● **INPUT MATERIAL**:

━━━━━━━━

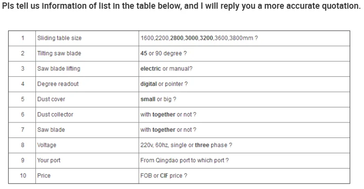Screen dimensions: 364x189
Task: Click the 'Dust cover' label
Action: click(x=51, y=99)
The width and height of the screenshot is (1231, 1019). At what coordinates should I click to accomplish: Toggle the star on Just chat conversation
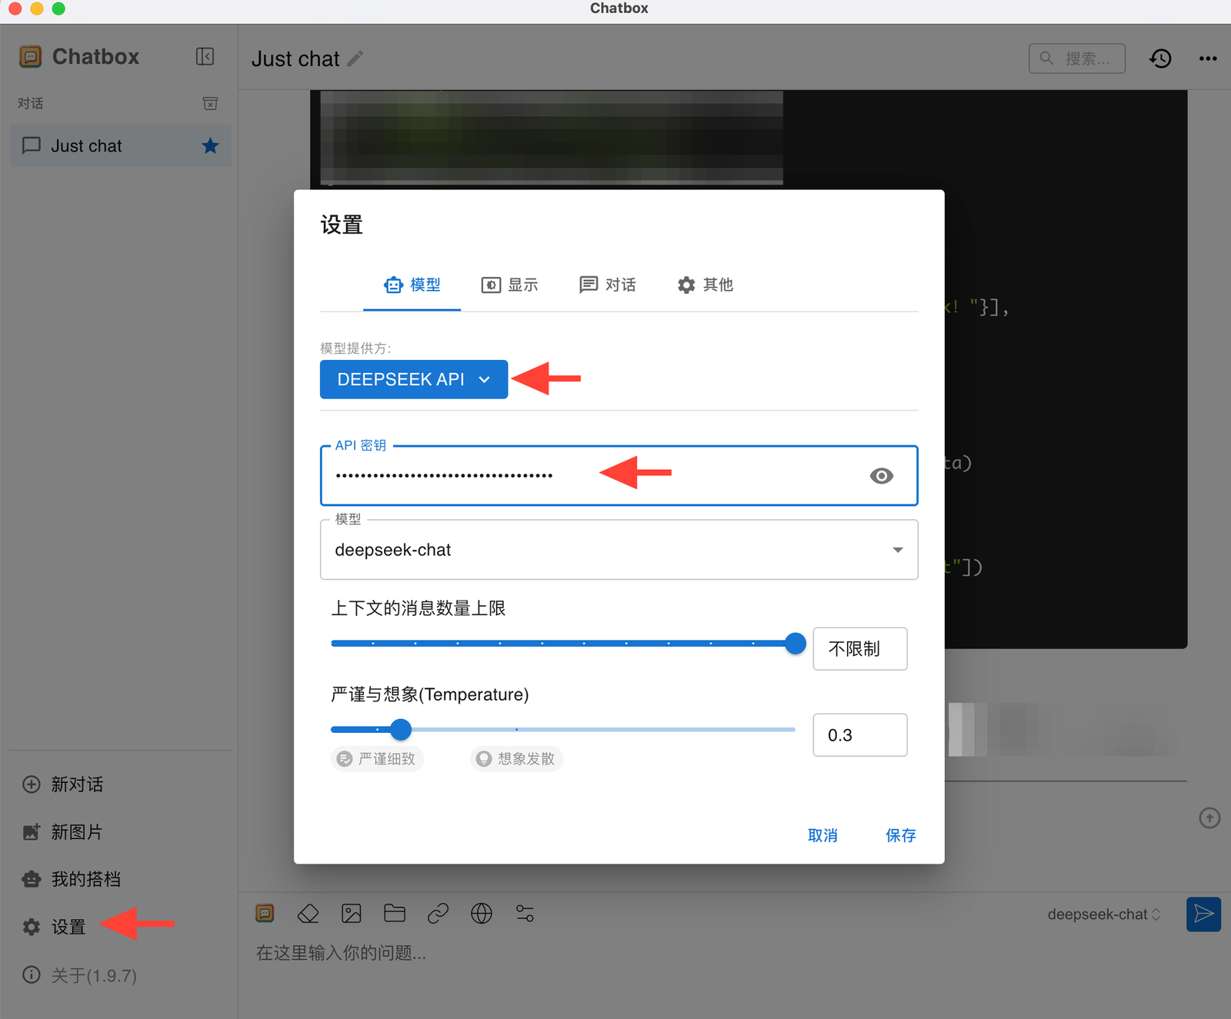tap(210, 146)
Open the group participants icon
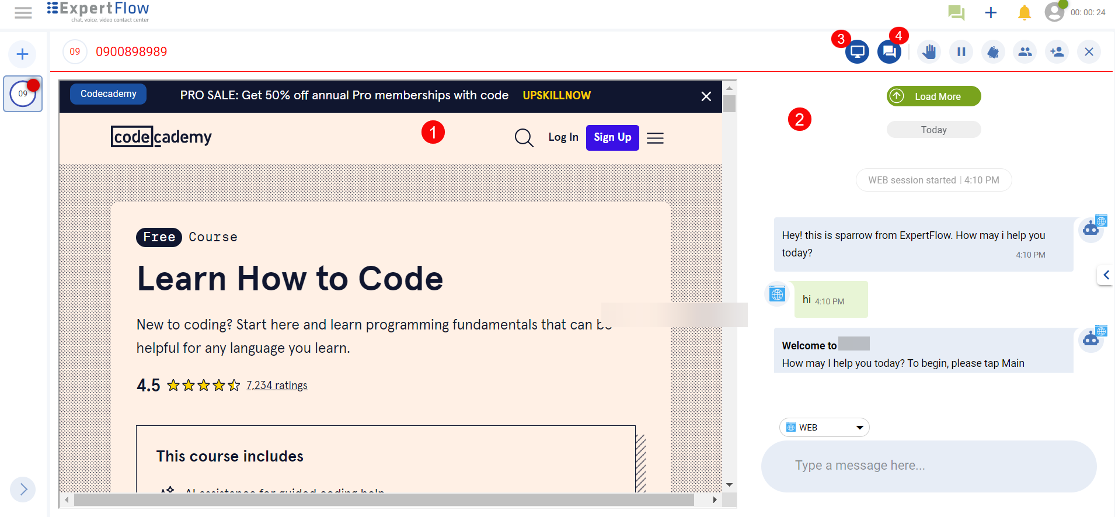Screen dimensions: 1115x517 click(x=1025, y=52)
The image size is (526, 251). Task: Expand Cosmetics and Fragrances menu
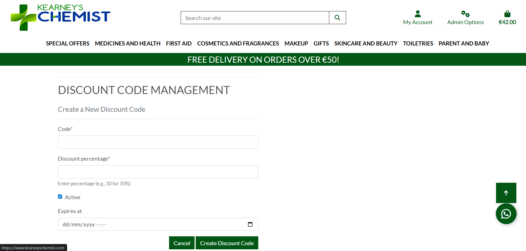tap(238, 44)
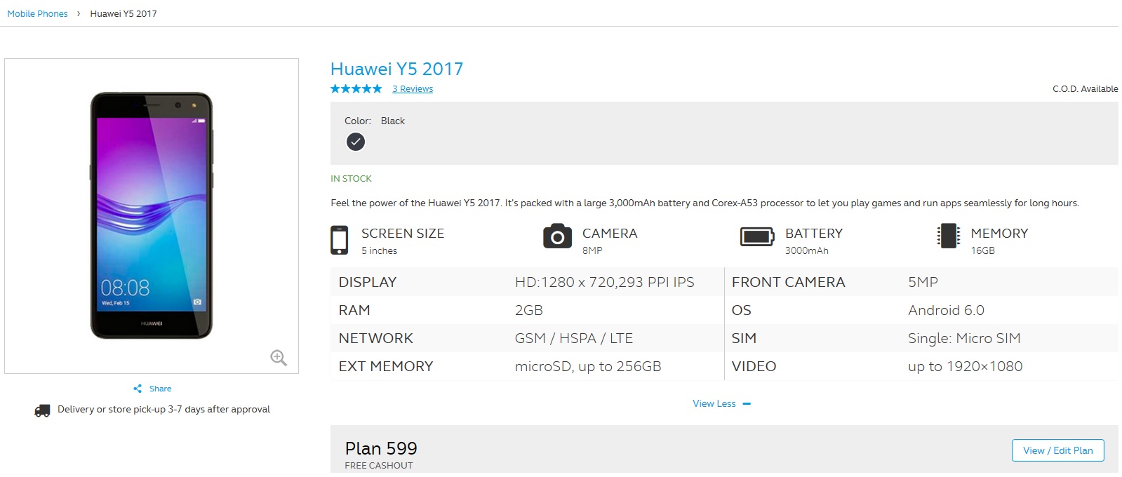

━━━━━━━━

● **BRIEF**: Your task is to reproduce exactly the lines from the one with "The width and" to the end of the material, both included, with the pictures left out.

● **TASK RESULT**:
The width and height of the screenshot is (1231, 1019). At what coordinates should I click to accomplish: Toggle the star on Just chat conversation
tap(210, 146)
Open the group participants icon
Screen dimensions: 1115x517 click(x=1025, y=52)
The image size is (526, 251). Task: Expand Cosmetics and Fragrances menu
tap(238, 44)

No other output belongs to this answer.